* [Provided records]:
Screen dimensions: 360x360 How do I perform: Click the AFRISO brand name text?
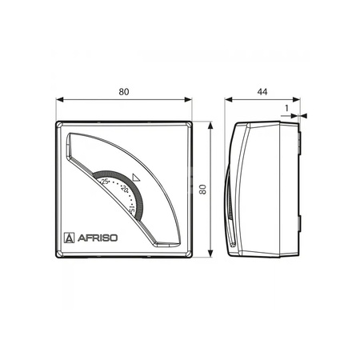[x=98, y=238]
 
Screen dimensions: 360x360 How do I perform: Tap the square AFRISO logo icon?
[x=70, y=238]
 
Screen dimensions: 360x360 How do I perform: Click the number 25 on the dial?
[x=105, y=182]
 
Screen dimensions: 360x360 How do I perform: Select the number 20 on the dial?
[x=125, y=188]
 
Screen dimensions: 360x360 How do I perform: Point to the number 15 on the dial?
[x=131, y=209]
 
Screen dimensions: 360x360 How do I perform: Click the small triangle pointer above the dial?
[x=136, y=178]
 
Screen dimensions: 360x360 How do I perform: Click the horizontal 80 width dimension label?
[x=124, y=92]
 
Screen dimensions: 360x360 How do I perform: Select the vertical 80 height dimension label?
[x=203, y=190]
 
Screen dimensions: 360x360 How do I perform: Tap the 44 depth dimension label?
[x=262, y=92]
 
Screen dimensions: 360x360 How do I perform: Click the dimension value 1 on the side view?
[x=286, y=108]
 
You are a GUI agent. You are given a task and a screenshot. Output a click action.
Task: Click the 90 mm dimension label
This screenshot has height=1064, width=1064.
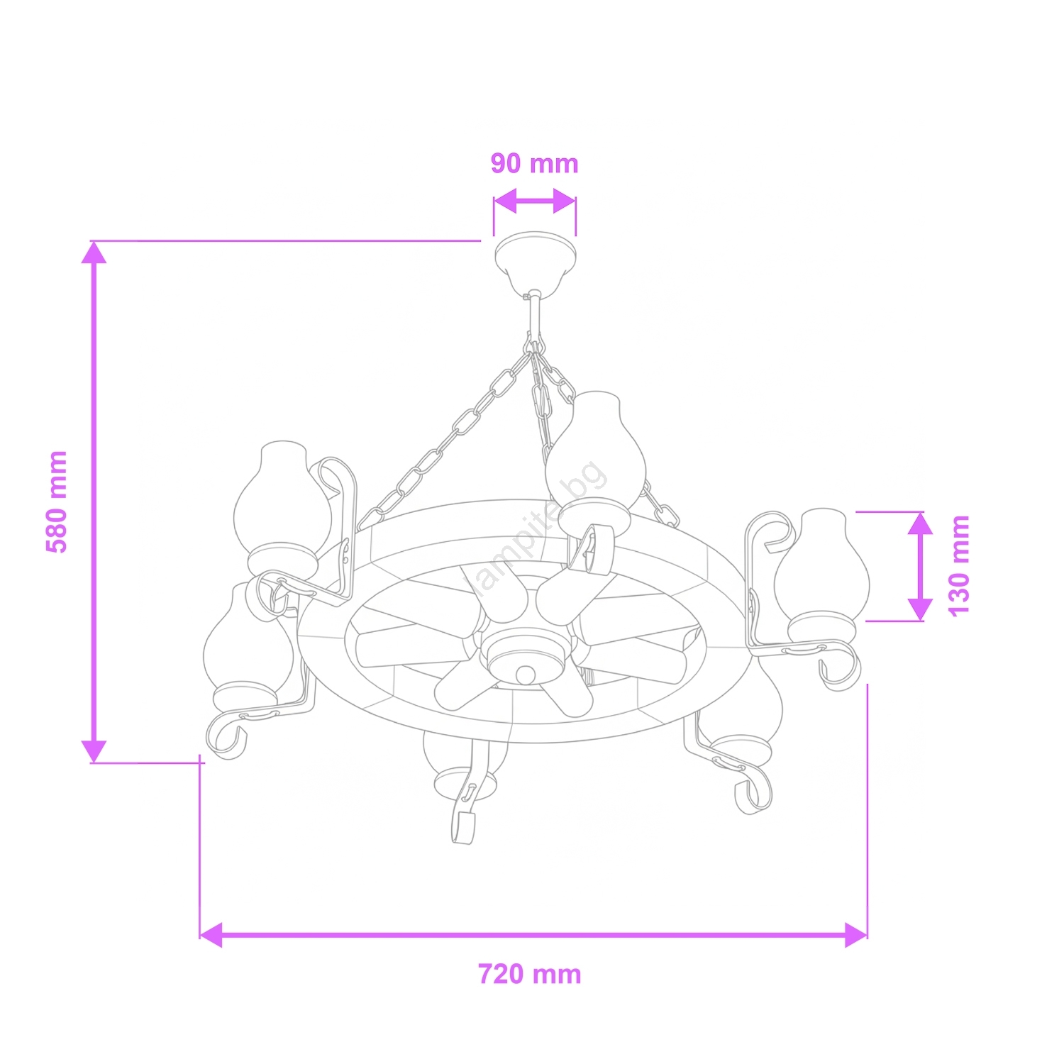pyautogui.click(x=535, y=163)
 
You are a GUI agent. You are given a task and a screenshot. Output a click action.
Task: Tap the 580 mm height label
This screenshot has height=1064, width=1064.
pyautogui.click(x=57, y=501)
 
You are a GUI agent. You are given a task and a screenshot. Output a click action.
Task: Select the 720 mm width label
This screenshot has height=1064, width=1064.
pyautogui.click(x=530, y=974)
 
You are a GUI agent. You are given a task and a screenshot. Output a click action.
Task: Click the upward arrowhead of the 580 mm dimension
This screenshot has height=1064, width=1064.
pyautogui.click(x=94, y=253)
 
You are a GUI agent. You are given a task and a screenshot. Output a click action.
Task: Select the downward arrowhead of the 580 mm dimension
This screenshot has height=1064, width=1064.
pyautogui.click(x=94, y=751)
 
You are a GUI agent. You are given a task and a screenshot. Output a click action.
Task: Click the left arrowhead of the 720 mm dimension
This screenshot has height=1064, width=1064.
pyautogui.click(x=211, y=935)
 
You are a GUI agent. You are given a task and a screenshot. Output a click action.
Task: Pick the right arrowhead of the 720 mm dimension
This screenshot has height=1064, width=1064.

* [Stated exercise]:
Rewrite all of the items above with "dial" changed to "gauge" everywhere it occurs, keeping every other word the same. Omit the pictures.

* [Response to this task]:
Screen dimensions: 360x360 How do I perform: Click the AFRISO brand name text?
[x=98, y=238]
 
Screen dimensions: 360x360 How do I perform: Tap the square AFRISO logo icon?
[x=70, y=238]
 
Screen dimensions: 360x360 How do I perform: Click the number 25 on the gauge?
[x=105, y=182]
 
Screen dimensions: 360x360 How do I perform: Select the number 20 on the gauge?
[x=125, y=188]
 
Screen dimensions: 360x360 How do I perform: Point to the number 15 on the gauge?
[x=131, y=209]
 
Screen dimensions: 360x360 How do I perform: Click the small triangle pointer above the gauge?
[x=136, y=178]
 
Screen dimensions: 360x360 How do I perform: Click the horizontal 80 width dimension label?
[x=124, y=92]
 
Screen dimensions: 360x360 How do I perform: Select the vertical 80 height dimension label?
[x=203, y=190]
 
Screen dimensions: 360x360 How do I perform: Tap the 44 depth dimension label?
[x=262, y=92]
 
Screen dimensions: 360x360 How do I perform: Click the dimension value 1 on the side view?
[x=286, y=108]
 
You are a GUI agent. You are given a task and a screenshot. Output a click action.
Task: Click the 90 mm dimension label
This screenshot has height=1064, width=1064.
pyautogui.click(x=535, y=163)
 
You are a GUI agent. You are given a task and a screenshot. Output a click action.
Task: Tap the 580 mm height label
This screenshot has height=1064, width=1064.
pyautogui.click(x=57, y=501)
 
You are a GUI agent. You are given a task and a screenshot. Output a click action.
Task: Select the 720 mm width label
This screenshot has height=1064, width=1064.
pyautogui.click(x=530, y=974)
 
You are a GUI agent. You are given a task and a screenshot. Output a click action.
Task: Click the upward arrowhead of the 580 mm dimension
This screenshot has height=1064, width=1064.
pyautogui.click(x=94, y=253)
 
You are a GUI agent. You are given a task and a screenshot. Output a click action.
Task: Select the downward arrowhead of the 580 mm dimension
This screenshot has height=1064, width=1064.
pyautogui.click(x=94, y=751)
 
You are a GUI agent. You are given a task and a screenshot. Output a click action.
Task: Click the left arrowhead of the 720 mm dimension
This screenshot has height=1064, width=1064.
pyautogui.click(x=211, y=935)
 
You are a GUI agent. You are given a task and a screenshot. Output a click action.
Task: Pick the right arrowhead of the 720 mm dimension
This screenshot has height=1064, width=1064.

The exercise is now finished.